━━ AVAILABLE DATA ━━

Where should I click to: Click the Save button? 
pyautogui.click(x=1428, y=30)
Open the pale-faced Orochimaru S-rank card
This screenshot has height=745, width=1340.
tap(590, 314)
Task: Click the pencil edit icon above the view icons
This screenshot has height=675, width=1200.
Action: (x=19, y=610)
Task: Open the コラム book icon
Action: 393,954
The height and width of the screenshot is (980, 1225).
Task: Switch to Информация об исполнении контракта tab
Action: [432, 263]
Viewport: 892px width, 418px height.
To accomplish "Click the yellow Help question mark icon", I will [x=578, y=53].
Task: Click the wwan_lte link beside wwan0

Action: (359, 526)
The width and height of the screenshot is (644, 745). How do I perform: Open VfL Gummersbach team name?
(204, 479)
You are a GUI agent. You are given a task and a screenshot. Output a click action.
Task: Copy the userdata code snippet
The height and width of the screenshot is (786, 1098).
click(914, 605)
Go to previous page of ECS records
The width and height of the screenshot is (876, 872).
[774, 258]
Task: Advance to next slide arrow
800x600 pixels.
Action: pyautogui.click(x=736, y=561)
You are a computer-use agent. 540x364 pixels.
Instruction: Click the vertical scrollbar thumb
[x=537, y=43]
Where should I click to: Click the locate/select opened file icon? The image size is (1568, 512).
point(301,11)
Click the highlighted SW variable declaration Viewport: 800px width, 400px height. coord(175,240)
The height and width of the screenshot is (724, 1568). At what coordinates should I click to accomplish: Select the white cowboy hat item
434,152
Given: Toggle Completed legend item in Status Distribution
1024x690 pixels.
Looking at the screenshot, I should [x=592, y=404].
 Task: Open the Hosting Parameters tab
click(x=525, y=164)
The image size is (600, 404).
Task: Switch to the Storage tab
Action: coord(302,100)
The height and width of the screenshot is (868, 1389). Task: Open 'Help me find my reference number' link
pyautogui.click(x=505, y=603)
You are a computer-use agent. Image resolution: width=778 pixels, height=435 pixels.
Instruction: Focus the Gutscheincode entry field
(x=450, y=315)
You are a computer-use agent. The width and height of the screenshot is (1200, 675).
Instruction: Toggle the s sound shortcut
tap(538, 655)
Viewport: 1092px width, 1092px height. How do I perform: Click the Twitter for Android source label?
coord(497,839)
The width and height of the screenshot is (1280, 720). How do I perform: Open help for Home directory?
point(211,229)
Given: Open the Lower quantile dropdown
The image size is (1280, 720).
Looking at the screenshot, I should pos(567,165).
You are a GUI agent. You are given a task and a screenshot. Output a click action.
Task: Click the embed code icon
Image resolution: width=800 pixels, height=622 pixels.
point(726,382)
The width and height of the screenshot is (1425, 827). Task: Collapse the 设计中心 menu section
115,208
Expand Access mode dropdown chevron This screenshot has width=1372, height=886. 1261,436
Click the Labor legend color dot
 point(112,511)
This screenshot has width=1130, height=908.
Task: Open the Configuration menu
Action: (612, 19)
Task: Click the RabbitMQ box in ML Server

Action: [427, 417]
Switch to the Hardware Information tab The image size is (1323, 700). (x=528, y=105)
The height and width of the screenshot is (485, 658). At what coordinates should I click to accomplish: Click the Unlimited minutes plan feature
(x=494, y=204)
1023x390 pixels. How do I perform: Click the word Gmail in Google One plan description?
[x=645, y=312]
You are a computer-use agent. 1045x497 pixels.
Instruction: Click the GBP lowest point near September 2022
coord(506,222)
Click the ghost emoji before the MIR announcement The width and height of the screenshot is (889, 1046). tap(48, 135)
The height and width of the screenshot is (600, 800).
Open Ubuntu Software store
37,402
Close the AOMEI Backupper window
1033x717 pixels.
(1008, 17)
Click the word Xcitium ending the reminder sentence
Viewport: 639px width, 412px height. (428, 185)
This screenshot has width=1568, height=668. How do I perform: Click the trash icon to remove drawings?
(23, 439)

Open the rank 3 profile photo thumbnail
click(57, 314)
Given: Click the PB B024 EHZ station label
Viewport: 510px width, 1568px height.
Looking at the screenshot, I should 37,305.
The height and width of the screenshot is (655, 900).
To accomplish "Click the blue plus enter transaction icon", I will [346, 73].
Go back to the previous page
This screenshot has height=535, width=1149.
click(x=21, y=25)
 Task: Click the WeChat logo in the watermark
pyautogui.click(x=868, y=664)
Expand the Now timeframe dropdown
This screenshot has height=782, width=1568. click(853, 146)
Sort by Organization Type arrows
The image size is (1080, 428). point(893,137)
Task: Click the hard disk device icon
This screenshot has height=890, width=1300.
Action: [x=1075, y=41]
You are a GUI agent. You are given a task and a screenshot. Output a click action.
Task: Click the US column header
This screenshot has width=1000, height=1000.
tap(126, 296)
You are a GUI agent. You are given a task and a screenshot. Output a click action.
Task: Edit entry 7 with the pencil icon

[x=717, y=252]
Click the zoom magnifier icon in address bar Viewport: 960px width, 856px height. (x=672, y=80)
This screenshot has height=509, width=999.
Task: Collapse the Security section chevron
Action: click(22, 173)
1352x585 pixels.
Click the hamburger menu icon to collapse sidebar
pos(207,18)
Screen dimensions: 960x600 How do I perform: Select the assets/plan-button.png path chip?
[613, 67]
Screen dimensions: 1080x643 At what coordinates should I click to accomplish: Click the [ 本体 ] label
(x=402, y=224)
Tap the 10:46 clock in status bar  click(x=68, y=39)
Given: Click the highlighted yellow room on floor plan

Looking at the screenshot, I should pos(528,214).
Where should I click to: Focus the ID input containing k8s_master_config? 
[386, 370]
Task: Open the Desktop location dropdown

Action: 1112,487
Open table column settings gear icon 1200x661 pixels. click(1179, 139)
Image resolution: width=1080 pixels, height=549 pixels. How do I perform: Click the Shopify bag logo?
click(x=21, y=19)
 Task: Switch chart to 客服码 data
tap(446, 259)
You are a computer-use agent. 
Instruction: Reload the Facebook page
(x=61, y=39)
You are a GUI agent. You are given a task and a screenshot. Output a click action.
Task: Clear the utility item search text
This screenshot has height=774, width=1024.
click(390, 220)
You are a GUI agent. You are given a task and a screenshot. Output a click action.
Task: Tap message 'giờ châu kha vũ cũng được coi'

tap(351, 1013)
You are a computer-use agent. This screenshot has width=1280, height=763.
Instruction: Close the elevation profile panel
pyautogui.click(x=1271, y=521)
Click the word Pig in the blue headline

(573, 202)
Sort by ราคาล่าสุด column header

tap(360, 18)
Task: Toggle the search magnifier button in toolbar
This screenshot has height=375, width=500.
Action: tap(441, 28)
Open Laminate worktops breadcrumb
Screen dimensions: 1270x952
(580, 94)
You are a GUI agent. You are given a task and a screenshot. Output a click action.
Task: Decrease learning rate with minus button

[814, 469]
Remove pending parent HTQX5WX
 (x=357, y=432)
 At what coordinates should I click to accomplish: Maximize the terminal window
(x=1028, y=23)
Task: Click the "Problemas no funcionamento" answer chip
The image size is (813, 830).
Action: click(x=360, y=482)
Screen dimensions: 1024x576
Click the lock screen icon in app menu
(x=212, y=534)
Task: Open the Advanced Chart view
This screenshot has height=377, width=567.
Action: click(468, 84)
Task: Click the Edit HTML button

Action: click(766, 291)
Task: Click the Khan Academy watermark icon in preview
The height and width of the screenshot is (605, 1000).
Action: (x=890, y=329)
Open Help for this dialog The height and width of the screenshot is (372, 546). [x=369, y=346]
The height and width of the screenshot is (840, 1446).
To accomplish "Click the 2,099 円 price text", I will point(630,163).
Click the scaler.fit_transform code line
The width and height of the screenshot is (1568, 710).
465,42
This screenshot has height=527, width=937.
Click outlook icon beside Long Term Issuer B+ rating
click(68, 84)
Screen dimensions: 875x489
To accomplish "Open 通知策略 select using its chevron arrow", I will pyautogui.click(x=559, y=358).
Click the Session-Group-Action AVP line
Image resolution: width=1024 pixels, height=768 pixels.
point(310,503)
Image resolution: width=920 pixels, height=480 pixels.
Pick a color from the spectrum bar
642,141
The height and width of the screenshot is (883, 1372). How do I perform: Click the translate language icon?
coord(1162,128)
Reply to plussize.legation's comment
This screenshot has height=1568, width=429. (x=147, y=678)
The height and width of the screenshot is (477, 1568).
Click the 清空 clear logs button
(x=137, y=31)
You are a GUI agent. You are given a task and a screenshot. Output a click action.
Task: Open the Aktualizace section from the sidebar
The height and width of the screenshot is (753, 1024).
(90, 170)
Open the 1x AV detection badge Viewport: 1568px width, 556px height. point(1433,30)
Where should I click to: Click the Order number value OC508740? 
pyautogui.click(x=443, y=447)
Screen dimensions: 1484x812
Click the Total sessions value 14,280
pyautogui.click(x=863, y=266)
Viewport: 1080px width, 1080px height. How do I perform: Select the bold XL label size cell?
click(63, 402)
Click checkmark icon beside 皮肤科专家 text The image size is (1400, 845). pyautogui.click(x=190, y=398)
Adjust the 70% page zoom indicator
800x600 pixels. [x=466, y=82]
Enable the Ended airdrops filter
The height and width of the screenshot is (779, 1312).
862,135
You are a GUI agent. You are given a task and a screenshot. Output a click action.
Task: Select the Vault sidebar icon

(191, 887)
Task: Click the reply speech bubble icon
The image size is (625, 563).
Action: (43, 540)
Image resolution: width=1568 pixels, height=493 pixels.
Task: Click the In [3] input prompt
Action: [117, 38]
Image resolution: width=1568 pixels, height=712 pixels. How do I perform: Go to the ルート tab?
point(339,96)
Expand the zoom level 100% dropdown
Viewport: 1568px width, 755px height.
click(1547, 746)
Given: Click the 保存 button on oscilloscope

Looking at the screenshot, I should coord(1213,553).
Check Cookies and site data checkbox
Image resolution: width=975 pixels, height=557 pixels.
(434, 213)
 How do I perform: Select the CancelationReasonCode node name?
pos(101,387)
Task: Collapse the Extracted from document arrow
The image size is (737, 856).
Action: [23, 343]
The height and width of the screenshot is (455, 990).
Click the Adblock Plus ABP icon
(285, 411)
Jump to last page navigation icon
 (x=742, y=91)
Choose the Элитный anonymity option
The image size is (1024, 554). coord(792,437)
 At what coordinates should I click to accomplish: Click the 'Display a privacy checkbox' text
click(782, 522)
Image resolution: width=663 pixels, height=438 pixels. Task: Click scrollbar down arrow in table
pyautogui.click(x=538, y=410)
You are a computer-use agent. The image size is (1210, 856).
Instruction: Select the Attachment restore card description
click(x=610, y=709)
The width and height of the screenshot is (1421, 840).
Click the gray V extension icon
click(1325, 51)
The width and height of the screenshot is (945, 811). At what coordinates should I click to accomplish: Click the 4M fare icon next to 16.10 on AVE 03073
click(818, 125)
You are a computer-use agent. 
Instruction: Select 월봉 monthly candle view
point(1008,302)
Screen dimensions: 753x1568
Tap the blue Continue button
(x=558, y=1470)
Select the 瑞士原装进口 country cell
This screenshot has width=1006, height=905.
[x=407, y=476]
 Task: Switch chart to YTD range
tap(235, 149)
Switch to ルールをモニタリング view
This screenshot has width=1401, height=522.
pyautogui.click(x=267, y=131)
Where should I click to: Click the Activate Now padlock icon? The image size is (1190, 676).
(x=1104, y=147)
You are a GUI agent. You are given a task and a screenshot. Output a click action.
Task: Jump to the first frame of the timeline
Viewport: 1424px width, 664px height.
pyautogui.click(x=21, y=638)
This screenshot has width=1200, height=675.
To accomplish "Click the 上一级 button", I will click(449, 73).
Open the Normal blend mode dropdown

━━━

Going through the data above, return each line with the word "mode".

Expand Access mode dropdown chevron This screenshot has width=1372, height=886. 1261,436
Open the Normal blend mode dropdown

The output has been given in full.